Extracted data entries:
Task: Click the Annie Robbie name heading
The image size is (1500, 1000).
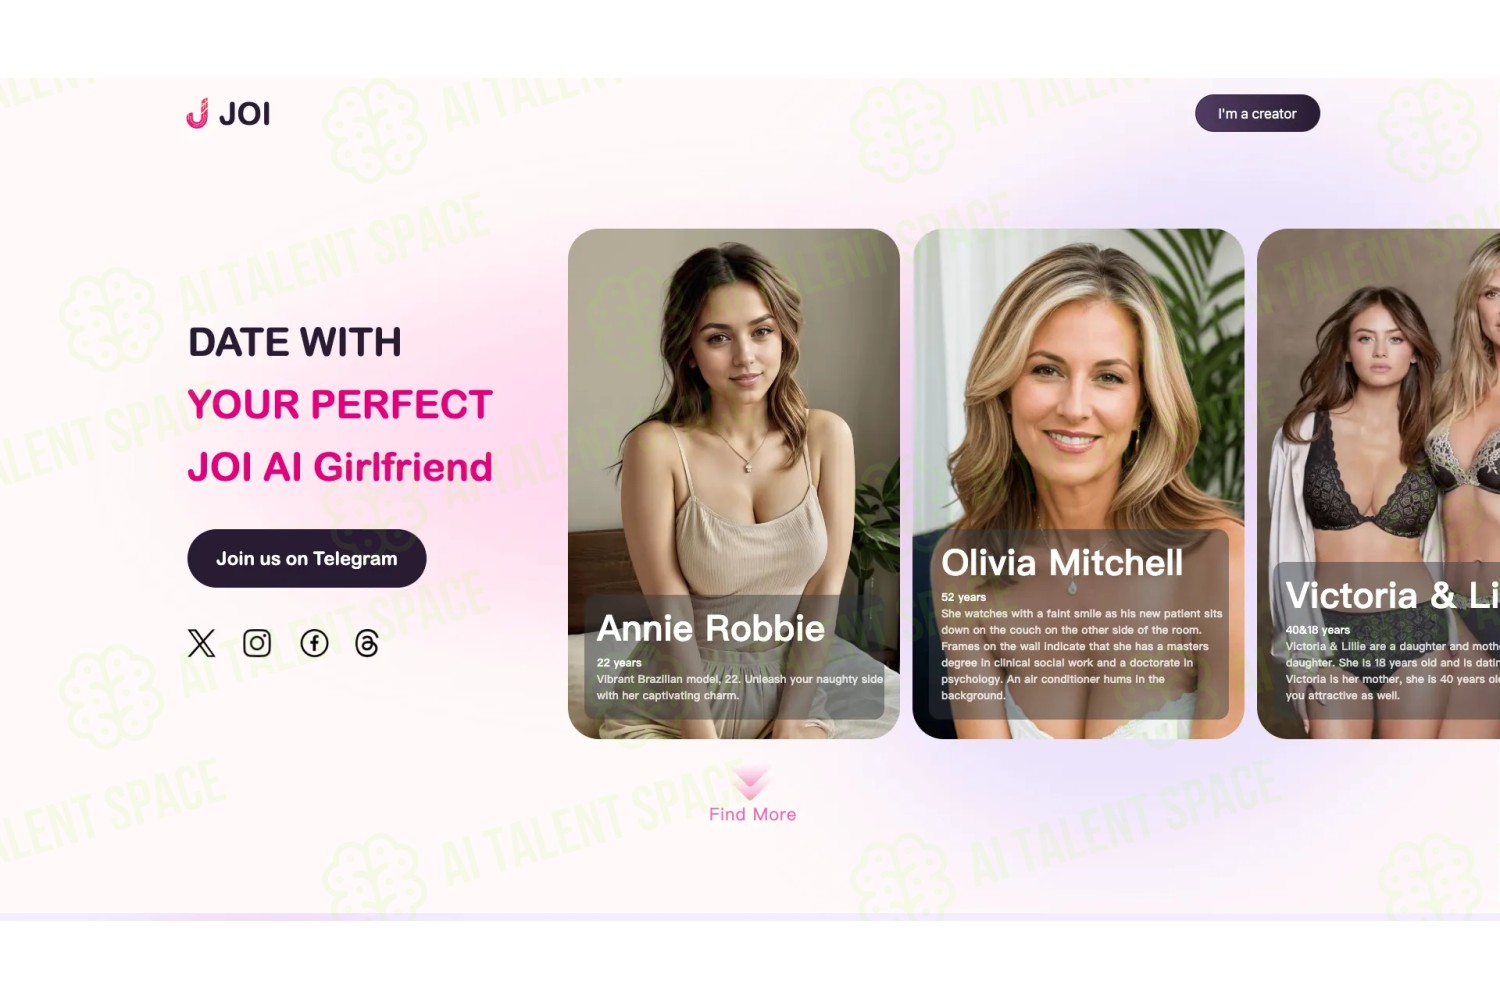Action: [711, 628]
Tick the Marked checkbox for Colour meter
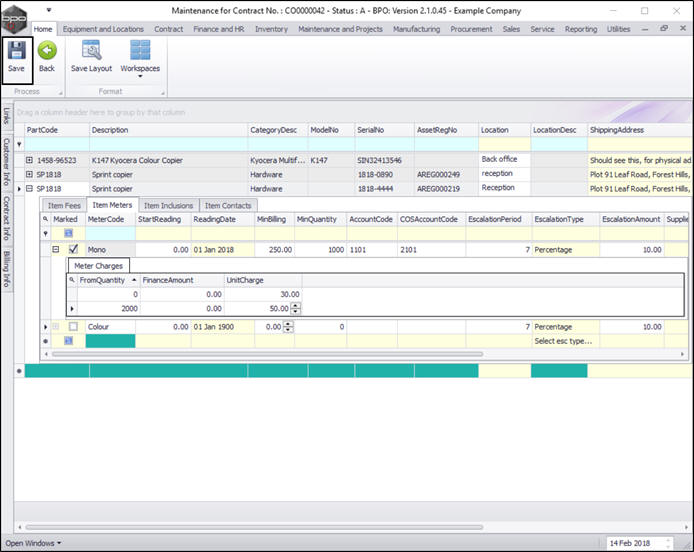This screenshot has width=694, height=552. [73, 327]
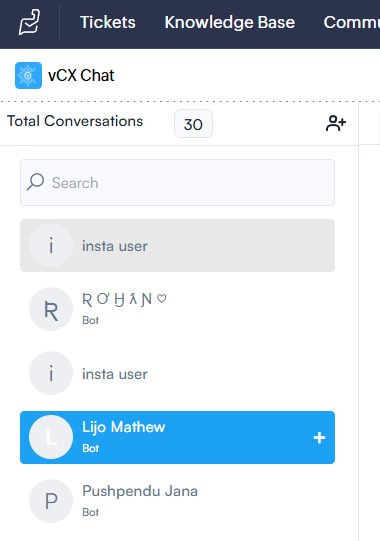Click the magnifier icon in search box
This screenshot has width=380, height=541.
pos(35,182)
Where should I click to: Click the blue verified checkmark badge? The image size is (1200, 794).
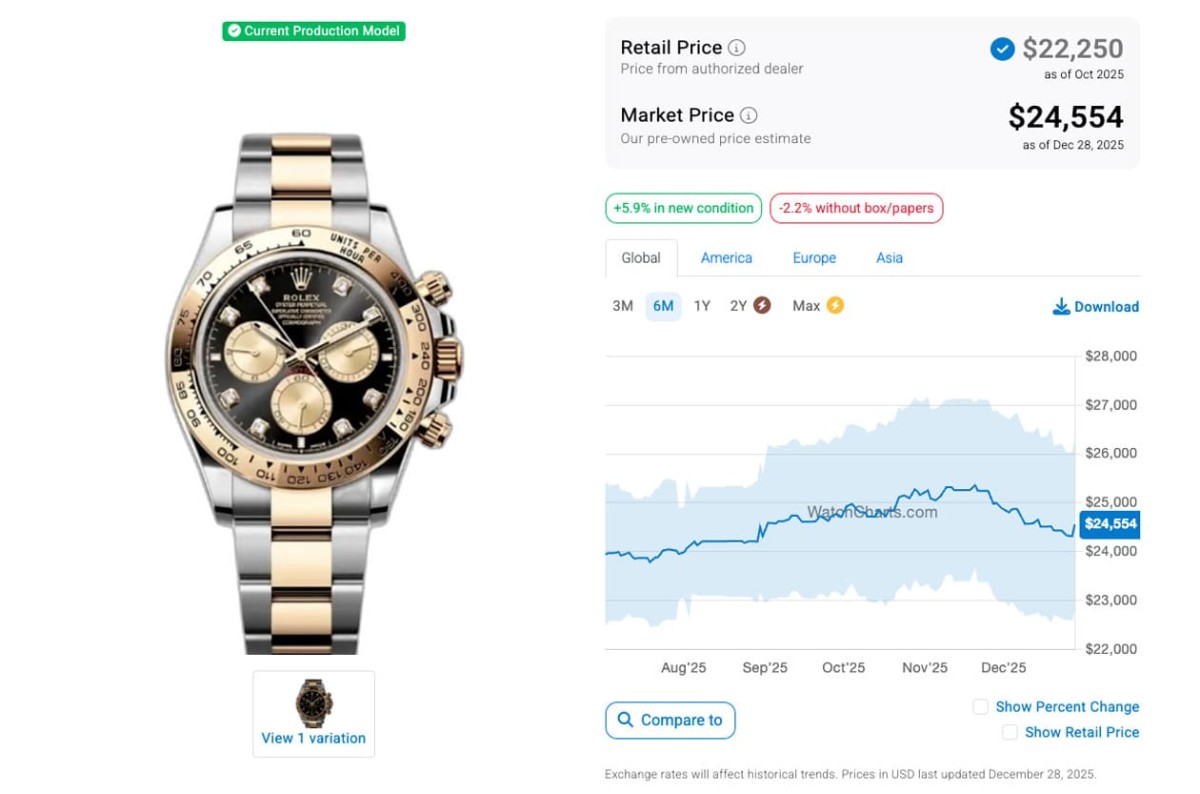click(x=1002, y=49)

*Assigned task*:
Exact repetition of all entries is required. The pictures should not appear.

*Solution to this exercise*:
Task: Click the Annie Robbie name heading
The image size is (1500, 1000).
Action: [711, 628]
Tick the Marked checkbox for Colour meter
This screenshot has width=694, height=552. [73, 327]
Click the magnifier icon in search box
This screenshot has width=380, height=541.
pos(35,182)
Where should I click to: Click the blue verified checkmark badge? The image size is (1200, 794).
click(x=1002, y=49)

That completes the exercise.